On the other hand, multinational organizations do not wait long to adopt modern practices. It is their continuous search for new organizational and reputational gains that drives management and the shareholders to be more adaptive to the industry trends and demands. Such organizations, in order to reduce the risk, but not be late market entrants, can adopt the DeESGCO at the second level of the Company Democracy Model, once they secured that there is enough knowledge in their organizations (CDM level 1) structured in proper teams to utilize it (CDM level 2).

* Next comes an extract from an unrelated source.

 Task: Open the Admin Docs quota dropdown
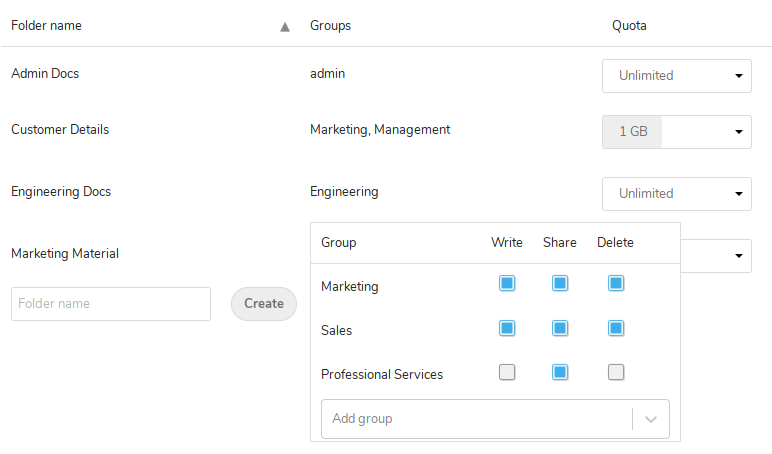coord(737,76)
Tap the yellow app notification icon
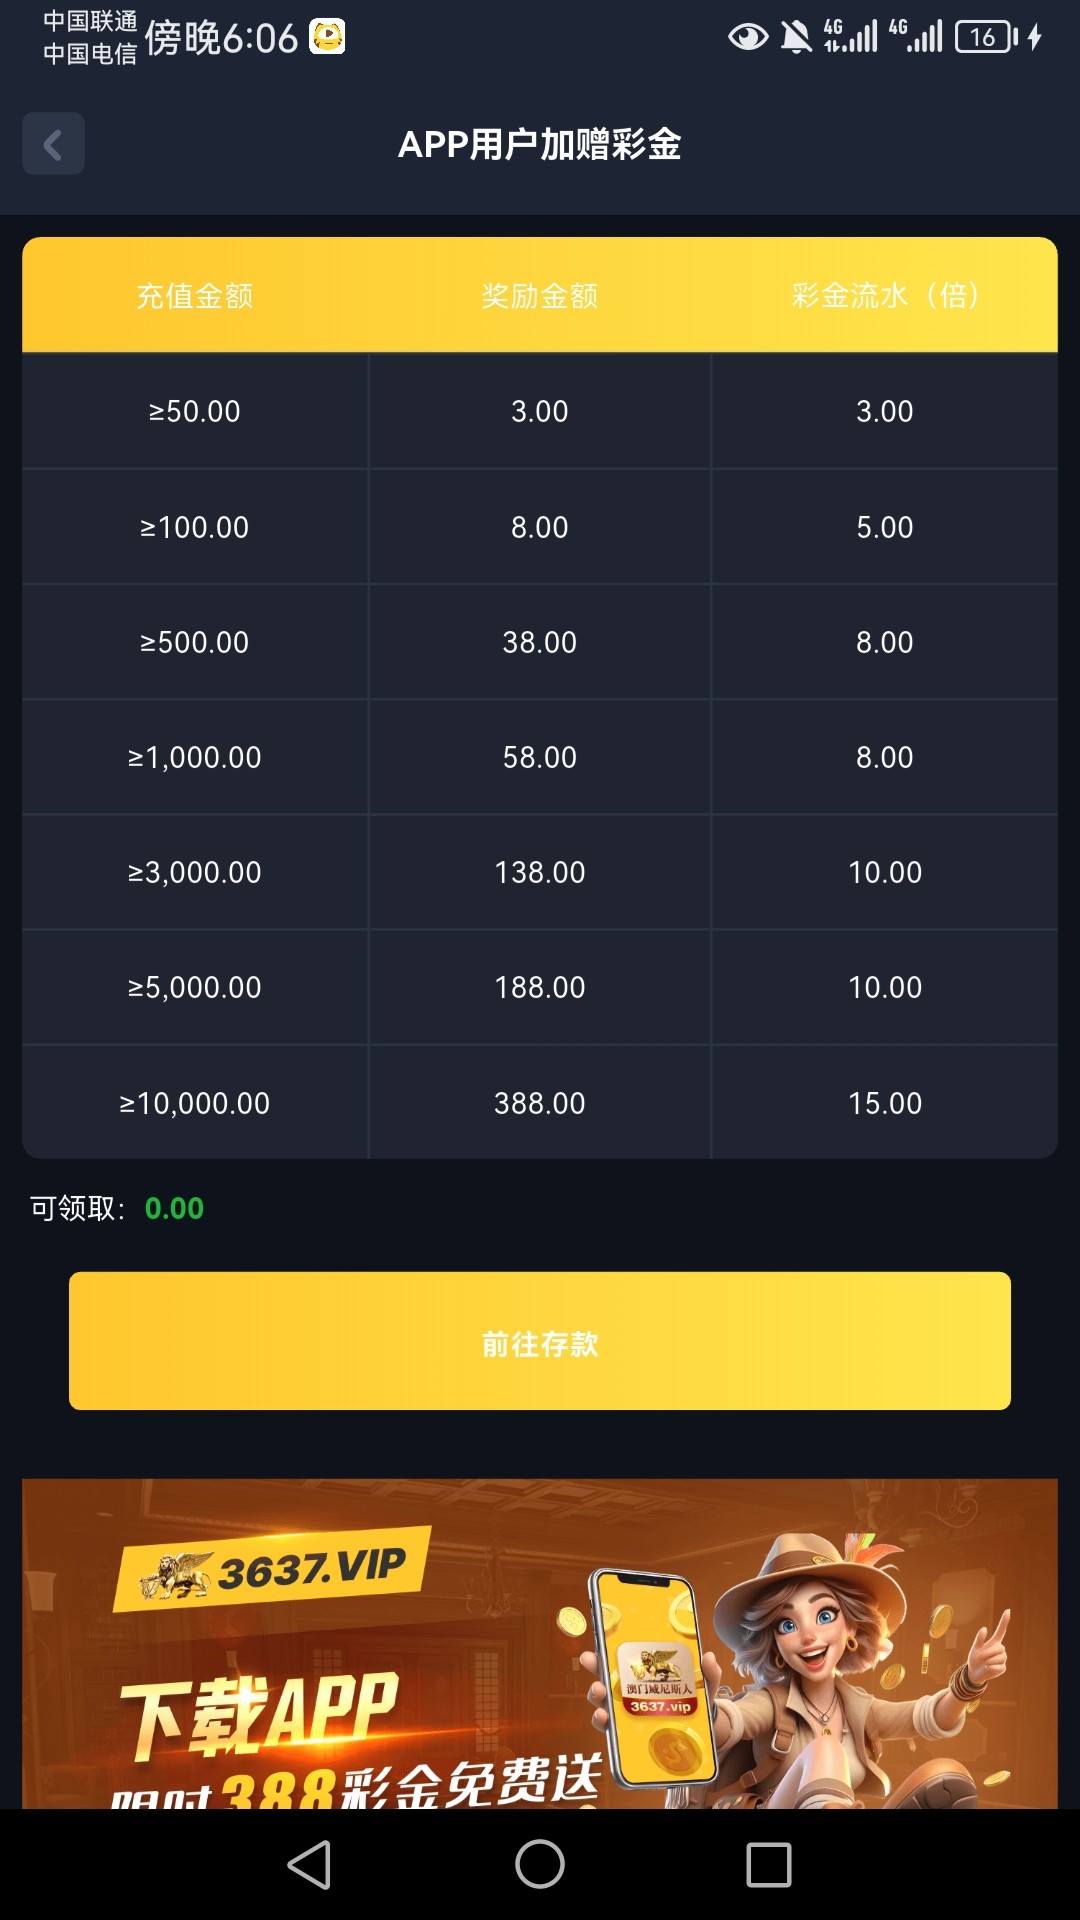The width and height of the screenshot is (1080, 1920). pyautogui.click(x=327, y=37)
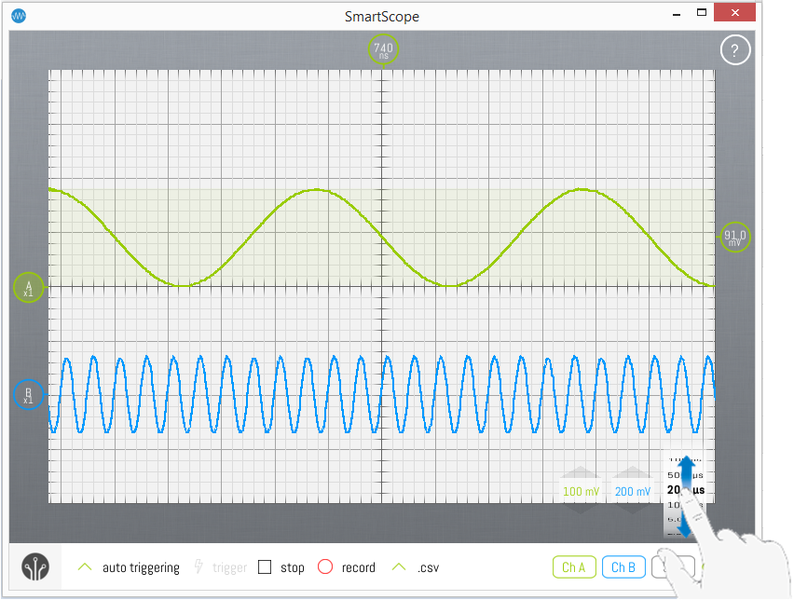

Lastly, there is the start-up type of organization, and especially the tech-driven ones which are fully aligned with the global trends as organizational culture and founder’s culture as well. Driven by the millennials, the tech startups are fully aware of the ESG elements, they understand them, accept them, and seek ways to integrate them in their businesses and delivering products and services highly related to the consumer concerns. These organizations do not lose any time to adopt DeESGCO as they don’t have much to lose anyway. Therefore, DeESGCO is part of the first Company Democracy Model level and grows in parallel with the business operations since day one.

10 Conclusions

The ESG index is a modern trend in international business, impacting investments, profitability, reputation, marketing, client engagement and almost all the elements needed for an organization to sustain itself in a profitable way in a very competitive market. However, the very broad definition of the ESG concept does not allow the creation of a consensus between the rating organizations and the ones who invest in adapting such best practices. The distance that exists today in standardizing the ESG concept in rating and implementation creates opportunities for the researchers but significant challenges for the organizations. This paper attempted to approach the ESG challenges with the introduction of the Democratic ESG Green Ocean (DeESGCO) Model. The Democratic element contributes to achieving the Governance dimension while the Green Ocean Strategy contributes to achieving the Environmental and Sustainable dimension of the ESG. The paper introduced tools, practices and strategies for the application of the DeESGCO model such as the integration of the ESG and SCR, the Diagnostic Strategic Mapping, the Linear Transformation Process, the Transformational Archetypes and the DeESGCO model itself. However, true compliance with the ESG dimensions can only be achieved with the organizational culture and philosophy. It is easy to tick compliance boxes but not easy to convince that they have been really ticked. ESG is a valuable concept but it requires organizational leadership and self-awareness to bypass the political correctness and to practically comply with ESG for the shake of the organization, the society and the humanity.